Tous deux ORL, les docteurs Maria Rushanyan et Patrick Levie partagent plus qu’une spécialité : un même sentiment d’impasse face aux réformes successives des honoraires médicaux. Entre dévalorisation symbolique et arithmétique intenable, ils racontent un métier pris en étau et pointent les véritables bénéficiaires des restrictions en cours.
Quand Maria Rushanyan formée initialement en Arménie, puis au Luxembourg, a achevé son parcours d’équivalence – deux années de spécialité supplémentaires, un an à Tournai, un autre à Saint-Luc, elle s’attendait à ce que « la belle vie de travail constructif et valorisé commence ». Elle intègre la clinique Sainte-Anne de Bruxelles en 2020, trois semaines avant que le covid ne bouleverse tout. Depuis lors, elle pratique l’ORL à plein régime. « J’aime mon métier. J’aime aider les gens », confie-t-elle. Une vocation intacte, mais éprouvée depuis quelques mois par un climat qu’elle dit de plus en plus pesant.
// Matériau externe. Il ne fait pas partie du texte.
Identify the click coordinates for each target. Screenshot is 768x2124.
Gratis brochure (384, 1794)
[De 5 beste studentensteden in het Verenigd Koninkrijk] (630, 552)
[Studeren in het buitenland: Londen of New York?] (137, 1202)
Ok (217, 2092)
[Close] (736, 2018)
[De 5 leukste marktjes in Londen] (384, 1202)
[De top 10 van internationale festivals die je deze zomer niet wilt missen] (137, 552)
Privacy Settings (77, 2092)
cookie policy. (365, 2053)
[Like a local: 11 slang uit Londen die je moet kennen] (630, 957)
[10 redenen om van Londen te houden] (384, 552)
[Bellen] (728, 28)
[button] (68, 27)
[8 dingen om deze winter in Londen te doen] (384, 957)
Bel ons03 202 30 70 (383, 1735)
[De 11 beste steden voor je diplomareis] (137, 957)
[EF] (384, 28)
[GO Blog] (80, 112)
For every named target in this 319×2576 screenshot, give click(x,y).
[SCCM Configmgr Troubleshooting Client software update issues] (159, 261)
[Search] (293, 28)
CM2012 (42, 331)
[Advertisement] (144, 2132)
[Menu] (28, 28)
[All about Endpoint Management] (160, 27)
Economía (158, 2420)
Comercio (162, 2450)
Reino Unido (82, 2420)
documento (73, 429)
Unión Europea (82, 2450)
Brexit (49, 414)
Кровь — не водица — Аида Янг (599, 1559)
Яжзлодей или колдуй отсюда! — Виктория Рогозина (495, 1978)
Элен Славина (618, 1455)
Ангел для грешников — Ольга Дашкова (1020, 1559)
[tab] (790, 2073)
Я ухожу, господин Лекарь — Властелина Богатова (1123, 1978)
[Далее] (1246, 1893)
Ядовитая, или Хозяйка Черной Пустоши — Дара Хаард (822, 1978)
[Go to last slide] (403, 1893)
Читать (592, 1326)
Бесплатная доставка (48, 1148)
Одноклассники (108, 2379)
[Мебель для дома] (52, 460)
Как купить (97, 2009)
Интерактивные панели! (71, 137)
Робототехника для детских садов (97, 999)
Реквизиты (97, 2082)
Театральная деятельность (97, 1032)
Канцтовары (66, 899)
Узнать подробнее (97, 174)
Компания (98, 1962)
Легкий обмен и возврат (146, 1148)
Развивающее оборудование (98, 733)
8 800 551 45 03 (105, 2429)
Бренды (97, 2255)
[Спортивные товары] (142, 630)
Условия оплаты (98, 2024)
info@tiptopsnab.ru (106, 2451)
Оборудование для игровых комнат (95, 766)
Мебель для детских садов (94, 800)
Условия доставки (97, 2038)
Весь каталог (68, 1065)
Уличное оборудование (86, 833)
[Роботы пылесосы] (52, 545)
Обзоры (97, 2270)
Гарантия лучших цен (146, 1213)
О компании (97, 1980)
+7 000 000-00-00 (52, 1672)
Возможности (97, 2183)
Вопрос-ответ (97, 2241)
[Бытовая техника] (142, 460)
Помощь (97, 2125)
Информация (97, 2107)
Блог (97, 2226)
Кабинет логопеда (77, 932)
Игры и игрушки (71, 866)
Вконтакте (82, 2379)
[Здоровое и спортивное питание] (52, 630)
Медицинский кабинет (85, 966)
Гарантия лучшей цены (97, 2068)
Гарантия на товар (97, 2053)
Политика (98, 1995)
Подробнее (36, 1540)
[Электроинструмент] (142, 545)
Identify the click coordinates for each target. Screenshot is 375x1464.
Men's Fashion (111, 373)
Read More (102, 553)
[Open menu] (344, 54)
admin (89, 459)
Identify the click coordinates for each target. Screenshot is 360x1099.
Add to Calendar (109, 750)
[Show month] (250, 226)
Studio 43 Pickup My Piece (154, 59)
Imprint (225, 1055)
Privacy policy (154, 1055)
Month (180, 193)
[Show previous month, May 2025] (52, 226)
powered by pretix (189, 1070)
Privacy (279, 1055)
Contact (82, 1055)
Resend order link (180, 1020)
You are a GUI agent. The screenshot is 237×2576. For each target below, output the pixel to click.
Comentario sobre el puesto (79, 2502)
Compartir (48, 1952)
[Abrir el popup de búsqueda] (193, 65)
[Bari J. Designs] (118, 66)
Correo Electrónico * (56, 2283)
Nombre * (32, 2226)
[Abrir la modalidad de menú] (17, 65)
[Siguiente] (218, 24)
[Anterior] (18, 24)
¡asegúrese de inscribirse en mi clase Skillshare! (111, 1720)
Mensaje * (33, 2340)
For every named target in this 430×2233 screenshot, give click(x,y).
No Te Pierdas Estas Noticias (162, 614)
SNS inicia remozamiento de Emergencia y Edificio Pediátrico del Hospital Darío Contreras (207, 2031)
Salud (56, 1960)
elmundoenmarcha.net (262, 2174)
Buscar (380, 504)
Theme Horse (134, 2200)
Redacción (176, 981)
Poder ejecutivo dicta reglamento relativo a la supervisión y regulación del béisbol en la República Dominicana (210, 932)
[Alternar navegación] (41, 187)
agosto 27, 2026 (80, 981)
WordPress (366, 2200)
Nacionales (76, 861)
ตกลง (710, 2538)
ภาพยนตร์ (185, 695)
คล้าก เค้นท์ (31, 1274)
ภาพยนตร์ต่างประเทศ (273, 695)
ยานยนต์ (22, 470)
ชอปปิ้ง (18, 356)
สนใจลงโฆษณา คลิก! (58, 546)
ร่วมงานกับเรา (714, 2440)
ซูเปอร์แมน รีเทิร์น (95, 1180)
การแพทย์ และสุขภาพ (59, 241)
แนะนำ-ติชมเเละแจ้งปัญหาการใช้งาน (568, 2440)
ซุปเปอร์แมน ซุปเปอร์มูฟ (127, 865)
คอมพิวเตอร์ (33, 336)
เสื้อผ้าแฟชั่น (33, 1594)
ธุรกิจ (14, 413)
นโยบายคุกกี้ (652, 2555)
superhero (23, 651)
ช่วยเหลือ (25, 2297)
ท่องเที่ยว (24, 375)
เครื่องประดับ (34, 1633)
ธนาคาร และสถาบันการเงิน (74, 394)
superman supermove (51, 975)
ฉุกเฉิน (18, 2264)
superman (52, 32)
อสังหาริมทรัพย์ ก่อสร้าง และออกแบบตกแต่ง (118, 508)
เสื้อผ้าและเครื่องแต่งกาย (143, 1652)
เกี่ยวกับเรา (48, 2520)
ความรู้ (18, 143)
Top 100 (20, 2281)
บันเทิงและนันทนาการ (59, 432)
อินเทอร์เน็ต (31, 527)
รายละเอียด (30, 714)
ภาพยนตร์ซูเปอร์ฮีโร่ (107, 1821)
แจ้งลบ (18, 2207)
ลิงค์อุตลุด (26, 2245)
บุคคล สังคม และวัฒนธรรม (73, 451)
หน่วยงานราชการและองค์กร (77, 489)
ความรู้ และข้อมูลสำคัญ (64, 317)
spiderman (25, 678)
À ses côtés, Patrick Levie exerce depuis plus longtemps. Président de la société royale belge d’ORL en 2025, il est également chef du département tête et cou au Chirec. Ensemble, ils dressent le tableau d’une profession dont l’environnement socio-économique ne fait que régresser.
Une dégradation construite sur des décennies
Patrick Levie aime replacer les choses dans leur contexte historique. « Tenant compte de l’inflation, il y a peu de métiers où, d’année en année, les revenus diminuent », commence-t-il. Depuis la création de l’Inami dans les années 1960, la logique était claire : certains soins, jugés « de confort » (bien respirer, bien entendre, mieux sentir), seraient moins bien remboursés, le patient étant supposé y contribuer davantage. « Il y a beaucoup de différences d’une spécialité à l’autre dans la valorisation des codes. Notamment concernant les actes fonctionnels qu’on trouve beaucoup en ORL ont été moins valorisés que certains actes vitaux. »
À cette logique initiale se sont ajoutées des couches successives : suppression fréquente de l’indexation des honoraires, prélèvements hospitaliers allant de 20 à 50 % des honoraires – une pratique que le Dr Levie juge unique en son genre : « C’est comme si on ponctionnait un pourcentage sur les honoraires des avocats pour pouvoir plaider au palais de justice. » La comparaison internationale achève de saisir l’ampleur du décrochage : d’après les chiffres évoqués lors d’une réunion récente de la société belge d’ORL, une consultation, dans le privé, dans cette spécialité atteint 330 euros au Royaume-Uni, 500 dollars aux États-Unis. En Belgique : le remboursement Inami est à 37 euros, « c’est le prix imposé pour les patients BIM qui représentent environ 21,3% de la population ».
Le calcul qui ne tient plus
Depuis 2005, les coûts liés à l’exercice médical - énergie, personnel, matériel, stérilisation, fonctionnement hospitalier - ont augmenté de 60 à 80 %. Sur la même période, l’inflation générale a progressé d’environ 40 à 50 %, tandis que les honoraires indexés par l’Inami n’ont augmenté que de 20 à 30 %. « Les suppléments d’honoraires permettent en réalité de compenser cette diminution relative du remboursement public », résume Patrick Levie.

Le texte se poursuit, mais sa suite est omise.